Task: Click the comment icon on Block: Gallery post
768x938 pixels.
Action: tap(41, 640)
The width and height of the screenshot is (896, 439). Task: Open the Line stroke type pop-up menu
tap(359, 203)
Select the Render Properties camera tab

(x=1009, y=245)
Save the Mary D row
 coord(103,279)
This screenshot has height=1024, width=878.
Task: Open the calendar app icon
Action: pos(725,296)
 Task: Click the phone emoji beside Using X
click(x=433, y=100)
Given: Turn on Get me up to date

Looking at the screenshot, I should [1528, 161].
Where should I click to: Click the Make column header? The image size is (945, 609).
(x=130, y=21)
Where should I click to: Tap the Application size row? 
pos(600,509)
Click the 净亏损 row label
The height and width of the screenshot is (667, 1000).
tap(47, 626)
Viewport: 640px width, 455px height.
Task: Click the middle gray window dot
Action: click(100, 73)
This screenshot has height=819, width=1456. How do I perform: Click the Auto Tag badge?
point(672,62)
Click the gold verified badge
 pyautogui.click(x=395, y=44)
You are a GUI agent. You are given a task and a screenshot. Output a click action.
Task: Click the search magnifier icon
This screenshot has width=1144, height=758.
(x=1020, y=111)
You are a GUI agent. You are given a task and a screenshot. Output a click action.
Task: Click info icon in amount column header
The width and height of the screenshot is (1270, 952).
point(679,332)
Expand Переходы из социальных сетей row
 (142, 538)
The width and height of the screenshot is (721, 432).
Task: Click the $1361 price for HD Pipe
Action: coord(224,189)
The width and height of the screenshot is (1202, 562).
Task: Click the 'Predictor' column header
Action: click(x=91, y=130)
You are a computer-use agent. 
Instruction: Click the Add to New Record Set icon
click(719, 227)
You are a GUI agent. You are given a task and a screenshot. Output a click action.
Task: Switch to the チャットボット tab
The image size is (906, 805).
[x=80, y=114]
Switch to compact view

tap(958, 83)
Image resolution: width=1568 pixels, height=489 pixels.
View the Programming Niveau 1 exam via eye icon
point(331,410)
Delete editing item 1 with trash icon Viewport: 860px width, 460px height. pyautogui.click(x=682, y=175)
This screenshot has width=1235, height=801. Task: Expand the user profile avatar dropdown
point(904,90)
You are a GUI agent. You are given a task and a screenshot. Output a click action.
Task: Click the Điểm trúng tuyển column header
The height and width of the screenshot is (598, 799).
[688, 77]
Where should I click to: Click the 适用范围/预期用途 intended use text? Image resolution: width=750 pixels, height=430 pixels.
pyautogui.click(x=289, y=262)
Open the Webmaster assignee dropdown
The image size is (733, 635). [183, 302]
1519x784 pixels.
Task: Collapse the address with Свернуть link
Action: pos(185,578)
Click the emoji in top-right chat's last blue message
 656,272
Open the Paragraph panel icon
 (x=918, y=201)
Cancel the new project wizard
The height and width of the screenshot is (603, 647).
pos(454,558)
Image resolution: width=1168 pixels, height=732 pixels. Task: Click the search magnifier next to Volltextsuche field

....................

Requirement:
Returned text must match every record word for word.

Output of the task:
Task: Click the comment icon on Block: Gallery post
768x938 pixels.
Action: tap(41, 640)
The width and height of the screenshot is (896, 439). Task: Open the Line stroke type pop-up menu
tap(359, 203)
Select the Render Properties camera tab

(x=1009, y=245)
Save the Mary D row
 coord(103,279)
This screenshot has height=1024, width=878.
Task: Open the calendar app icon
Action: pos(725,296)
 Task: Click the phone emoji beside Using X
click(x=433, y=100)
Given: Turn on Get me up to date

Looking at the screenshot, I should [1528, 161].
Where should I click to: Click the Make column header? The image size is (945, 609).
(x=130, y=21)
Where should I click to: Tap the Application size row? 
pos(600,509)
Click the 净亏损 row label
The height and width of the screenshot is (667, 1000).
tap(47, 626)
Viewport: 640px width, 455px height.
Task: Click the middle gray window dot
Action: click(100, 73)
This screenshot has height=819, width=1456. How do I perform: Click the Auto Tag badge?
point(672,62)
Click the gold verified badge
 pyautogui.click(x=395, y=44)
You are a GUI agent. You are given a task and a screenshot. Output a click action.
Task: Click the search magnifier icon
This screenshot has width=1144, height=758.
(x=1020, y=111)
You are a GUI agent. You are given a task and a screenshot. Output a click action.
Task: Click info icon in amount column header
The width and height of the screenshot is (1270, 952).
point(679,332)
Expand Переходы из социальных сетей row
 (142, 538)
The width and height of the screenshot is (721, 432).
Task: Click the $1361 price for HD Pipe
Action: coord(224,189)
The width and height of the screenshot is (1202, 562).
Task: Click the 'Predictor' column header
Action: click(x=91, y=130)
You are a computer-use agent. 
Instruction: Click the Add to New Record Set icon
click(719, 227)
You are a GUI agent. You are given a task and a screenshot. Output a click action.
Task: Switch to the チャットボット tab
The image size is (906, 805).
[x=80, y=114]
Switch to compact view

tap(958, 83)
Image resolution: width=1568 pixels, height=489 pixels.
View the Programming Niveau 1 exam via eye icon
point(331,410)
Delete editing item 1 with trash icon Viewport: 860px width, 460px height. pyautogui.click(x=682, y=175)
This screenshot has width=1235, height=801. Task: Expand the user profile avatar dropdown
point(904,90)
You are a GUI agent. You are given a task and a screenshot. Output a click action.
Task: Click the Điểm trúng tuyển column header
The height and width of the screenshot is (598, 799).
[688, 77]
Where should I click to: Click the 适用范围/预期用途 intended use text? Image resolution: width=750 pixels, height=430 pixels.
pyautogui.click(x=289, y=262)
Open the Webmaster assignee dropdown
The image size is (733, 635). [183, 302]
1519x784 pixels.
Task: Collapse the address with Свернуть link
Action: pos(185,578)
Click the emoji in top-right chat's last blue message
 656,272
Open the Paragraph panel icon
 (x=918, y=201)
Cancel the new project wizard
The height and width of the screenshot is (603, 647).
pos(454,558)
Image resolution: width=1168 pixels, height=732 pixels. Task: Click the search magnifier next to Volltextsuche field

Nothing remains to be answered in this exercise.